The irresistible beat of Basic Channel's Von Oswald, Vladislav Delay's Sasu Ripatti, and NSI's Max Lodbauer captures four splendid sets of abstract patterns.

The Moritz von Oswald Trio

Vertical Ascent

US Release: 2009-07-21
Label: Honest Jon’s
UK Release: 2009-06-22

Moritz von Oswald's collaboration with Carl Craig titled its resected classical pieces "Movements". On Vertical Ascent, von Oswald's collective troika with NSI's Max Lodbauer and Sasu Rippatti (Luomo/ Vladislav Delay), the four tracks are "patterns", though they certainly exhibit their fair share of movement as well. Von Oswald's minimalist work, under the vast esoteric network of Basic Channel and its sister labels, imagined the song as a single vector, bent and subject to gravitational resistance but ultimately cyclical and single-minded. Vertical Ascent in contrast is wildly divergent, scattering its patterns about, but contained within the authoritative kingdom of the beat. That's not to say it's organized chaos but rather chaotic organization. The disjointed stratosphere of free-formed contours resemble the indeterminate avant-garde at first, but it's the persistence of the pulse which makes these shapes most unsettling (and perhaps disqualifies them from the electroacoustic ranks), not unlike the rhythms in Ricardo Villalobos' Vasco or Wolf Eyes' Dead Hills EP, which are unrelenting despite what happens around them.

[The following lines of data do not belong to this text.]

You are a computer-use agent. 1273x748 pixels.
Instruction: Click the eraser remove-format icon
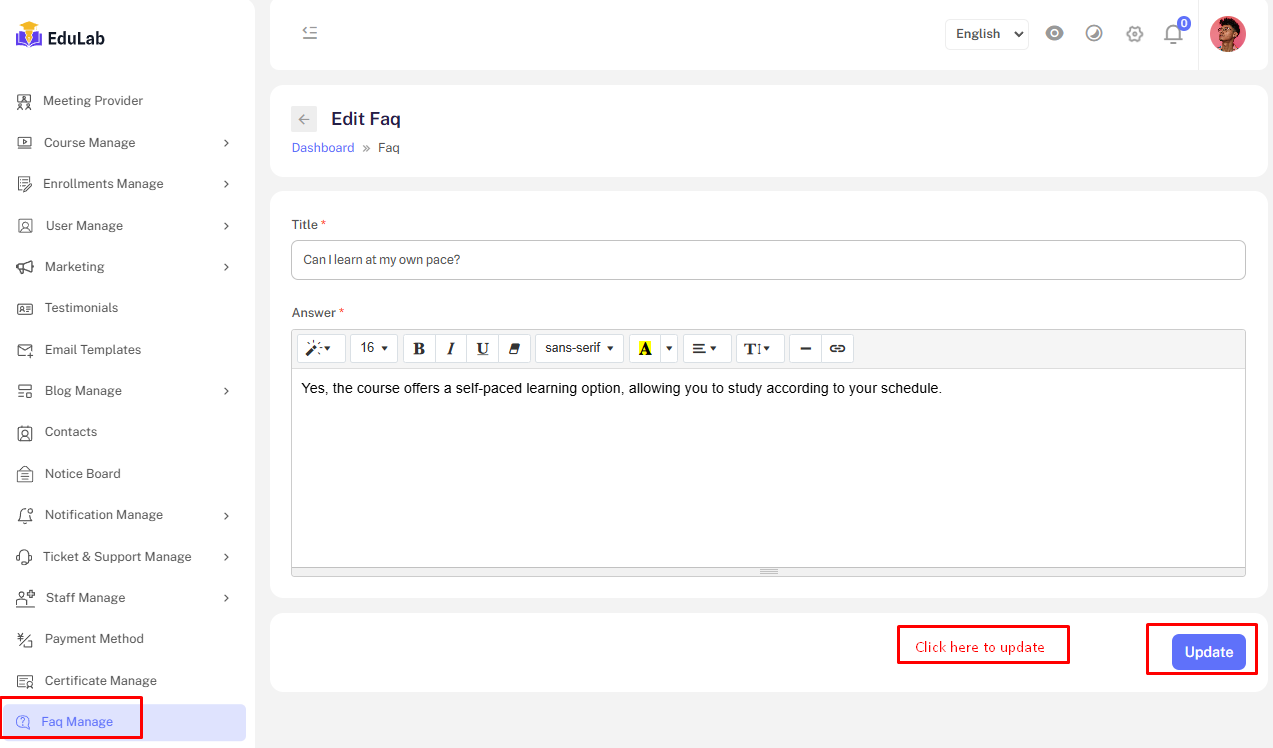click(x=514, y=348)
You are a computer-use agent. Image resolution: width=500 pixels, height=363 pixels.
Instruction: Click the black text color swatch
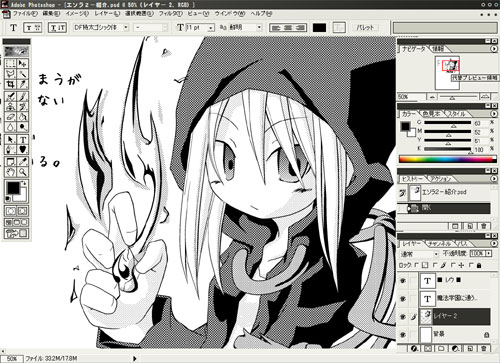[319, 28]
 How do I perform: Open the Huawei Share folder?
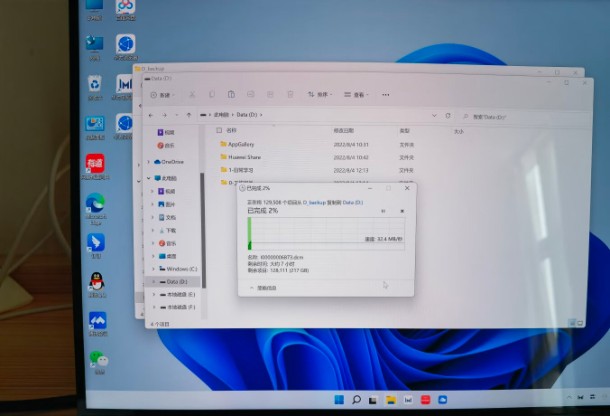pyautogui.click(x=246, y=157)
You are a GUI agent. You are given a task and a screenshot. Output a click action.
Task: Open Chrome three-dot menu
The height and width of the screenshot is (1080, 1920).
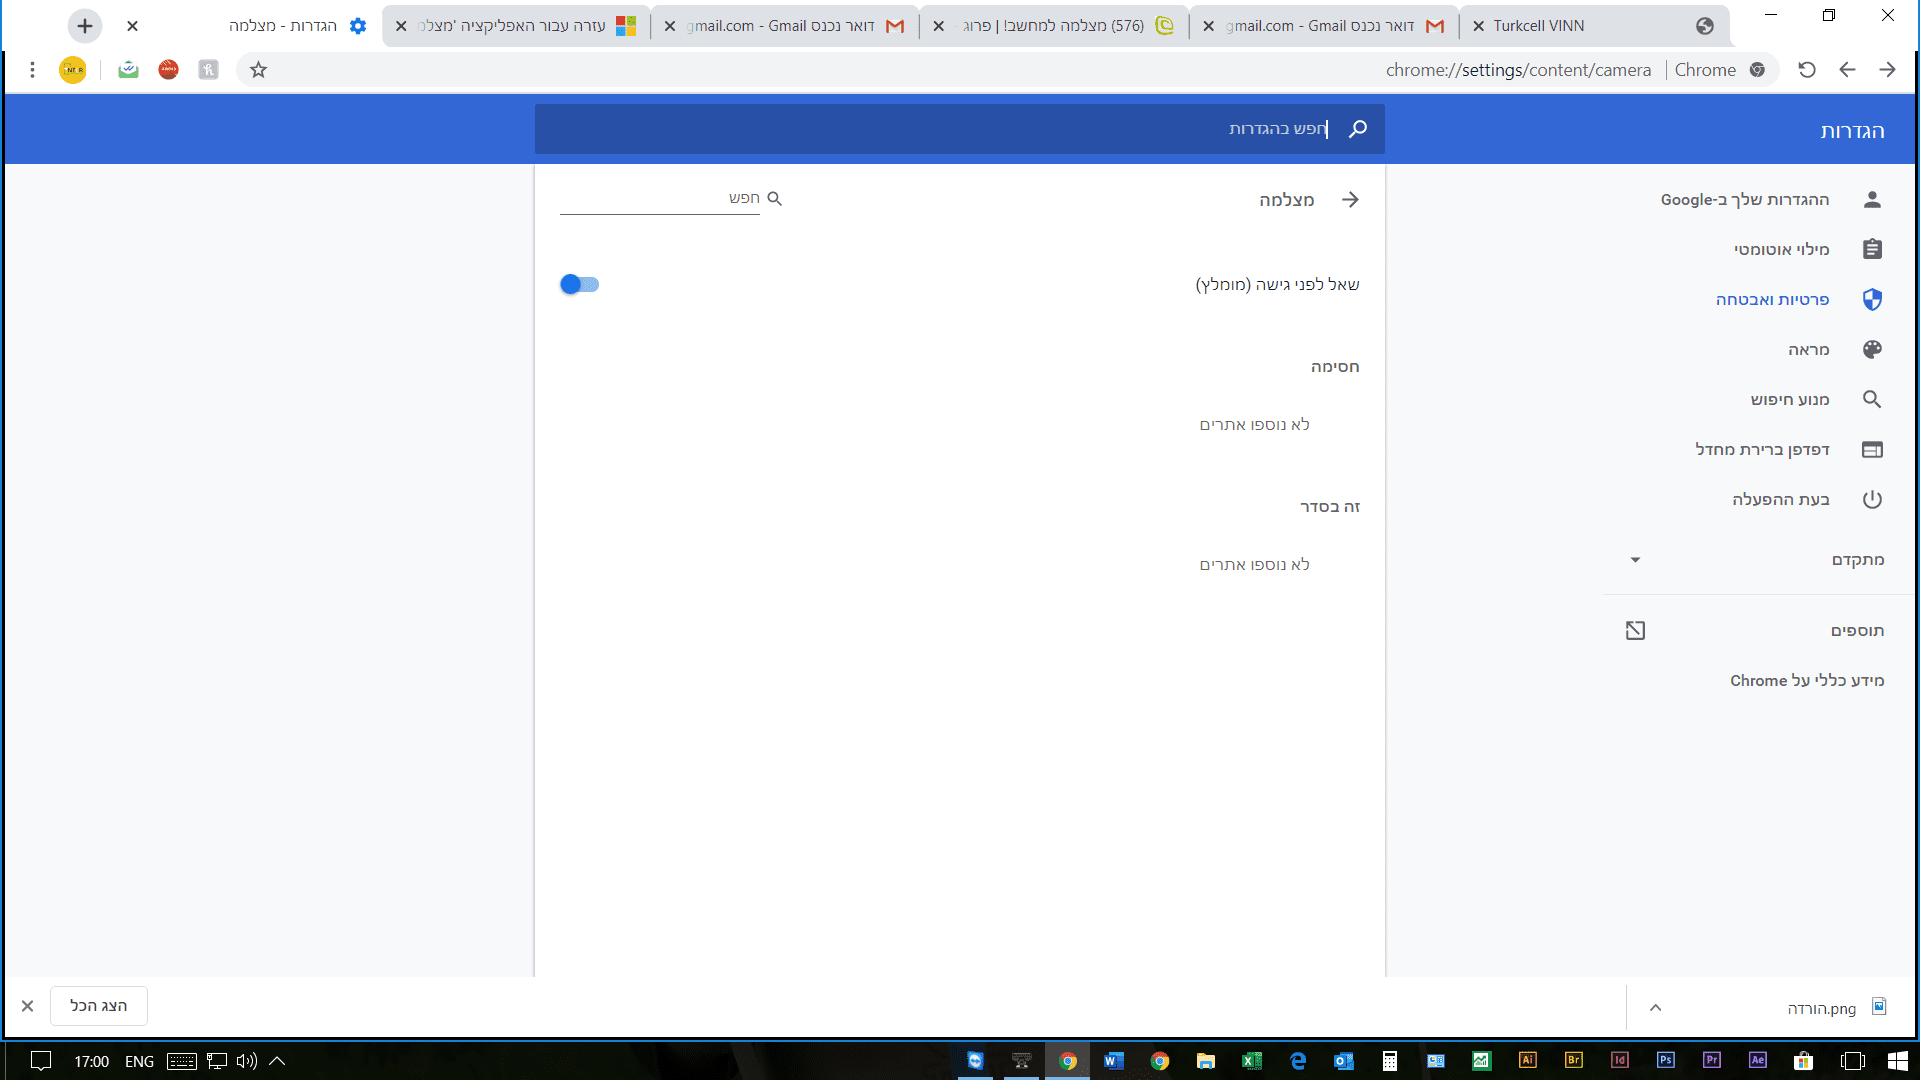[32, 70]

The gorgeous junglistic beats of "Pattern 3" come perhaps closest to containing its world of sounds in a way that a dancefloor could understand, instigating a beautiful paring of misty and sparse Konigsförst of melody with a Schwarzwald of tribal stick batterings. On the other "Patterns", the melody is peripheral, at best parallel, like a ghost shadowing the bounce and refraction of the incidental SFX, a presence but painfully distantiated. This is not an unfamiliar phenomenon to Basic Channel fans, but the synergistic quality of von Oswald's talent, combined with three classically trained players, makes for an altogether different quality -- like the rhythmic remixes Chain Reaction releases deserved and never received.